Lim Ju-Shin, Lee Jae Woo, Han Chun, Kwon Jang-Woo
Department of Otorhinolaryngology-Head and Neck Surgery, Yonsei University Wonju College of Medicine, Wonju, Republic of Korea.
Department of Otorhinolaryngology-Head and Neck Surgery, Yonsei University Wonju College of Medicine, Wonju, Republic of Korea.
Auris Nasus Larynx. 2018 Jun;45(3):499-503. doi: 10.1016/j.anl.2017.07.023. Epub 2017 Aug 12.
Our aim in this study was to analyze whether soft palate length and velum obstruction during sleep are correlated and to determine the effects of related parameters on obstructive sleep apnea syndrome (OSAS) severity. We used computed tomography to measure soft palate length and drug-induced sleep endoscopy (DISE) to evaluate velum obstruction severity. Patients also underwent polysomnography (PSG) for evaluation of OSAS severity.
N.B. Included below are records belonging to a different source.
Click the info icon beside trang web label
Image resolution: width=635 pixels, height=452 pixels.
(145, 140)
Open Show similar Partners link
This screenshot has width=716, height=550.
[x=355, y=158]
A retrospective cohort of 67 patients with OSAS treated between May 1st, 2013 and July 31st, 2016 was analyzed. Each patient underwent DISE, PSG, and computed tomography. Using DISE, velum obstruction was categorized by the VOTE classification method. Using computed tomography, soft palate length was measured as the length of the posterior nasal spine to the uvula. Correlations of velum obstruction in DISE and PSG parameters (obstructive apnea, hypopnea, apnea hypopnea index (AHI), respiratory effort related arousal (RERA), respiratory disturbance index (RDI), baseline SaO, and minimum SaO) with soft palate length were also analyzed.
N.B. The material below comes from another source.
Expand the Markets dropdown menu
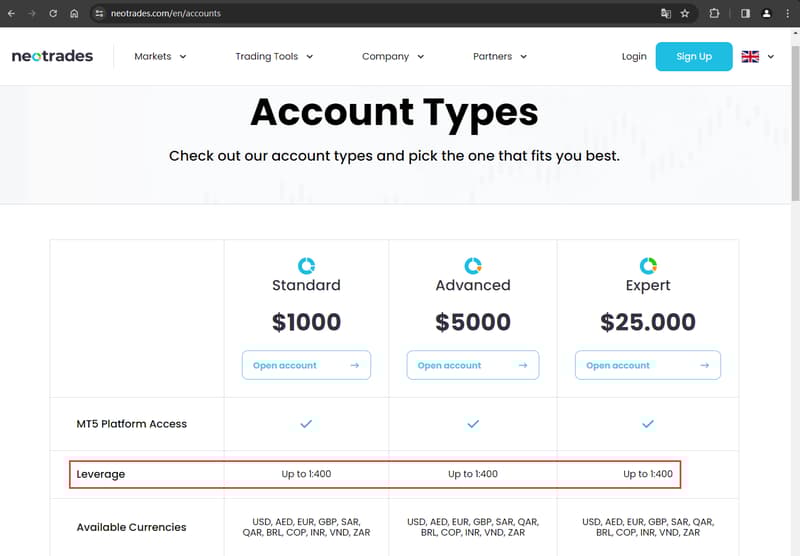This screenshot has height=556, width=800. tap(160, 57)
Among the 67 patients, the average PNS-U length was 39.90±4.19mm. Length was significantly different by age but not by other demographic characteristics such as sex, past history, or BMI. DISE revealed a statistically significant difference of velum obstruction degree; the cutoff value for PNS-U was 39.47mm. The PSG results, obstructive apnea, AHI, RDI, baseline SaO, and minimum SaO were correlated with PNS-U length, while other results such as hypopnea and RERA showed no correlation.
Analysis of soft palate length showed that increased PNS-U length was associated with higher rates of obstructive apnea, AHI, and RDI as assessed by PSG. In contrast, lower baseline SaO and minimum SaO values were seen by PSG; more severe velum obstruction was seen by DISE. We propose that when a soft palate is suspected in OSAS, computed tomography measurement of soft palate length is a valid method for estimating the degree of velum obstruction and the severity of OSAS.
本研究旨在分析软腭长度与睡眠期间软腭阻塞是否相关,并确定相关参数对阻塞性睡眠呼吸暂停综合征(OSAS)严重程度的影响。我们使用计算机断层扫描测量软腭长度,并使用药物诱导睡眠内镜检查(DISE)评估软腭阻塞严重程度。患者还接受了多导睡眠监测(PSG)以评估OSAS严重程度。
对2013年5月1日至2016年7月31日期间接受治疗的67例OSAS患者的回顾性队列进行分析。每位患者均接受了DISE、PSG和计算机断层扫描。使用DISE,根据VOTE分类方法对软腭阻塞进行分类。使用计算机断层扫描,将软腭长度测量为后鼻棘至悬雍垂的长度。还分析了DISE中的软腭阻塞与PSG参数(阻塞性呼吸暂停、呼吸浅慢、呼吸暂停低通气指数(AHI)、呼吸努力相关觉醒(RERA)、呼吸紊乱指数(RDI)、基线SaO和最低SaO)与软腭长度的相关性。
67例患者中,平均后鼻棘-悬雍垂长度为39.90±4.19mm。长度在年龄上有显著差异,但在性别、既往史或BMI等其他人口统计学特征上无显著差异。DISE显示软腭阻塞程度有统计学显著差异;后鼻棘-悬雍垂的临界值为39.47mm。PSG结果、阻塞性呼吸暂停、AHI、RDI、基线SaO和最低SaO与后鼻棘-悬雍垂长度相关,而呼吸浅慢和RERA等其他结果无相关性。
软腭长度分析表明,后鼻棘-悬雍垂长度增加与PSG评估的阻塞性呼吸暂停、AHI和RDI发生率较高相关。相比之下,PSG显示基线SaO和最低SaO值较低;DISE显示软腭阻塞更严重。我们提出,当怀疑OSAS患者存在软腭问题时,计算机断层扫描测量软腭长度是估计软腭阻塞程度和OSAS严重程度的有效方法。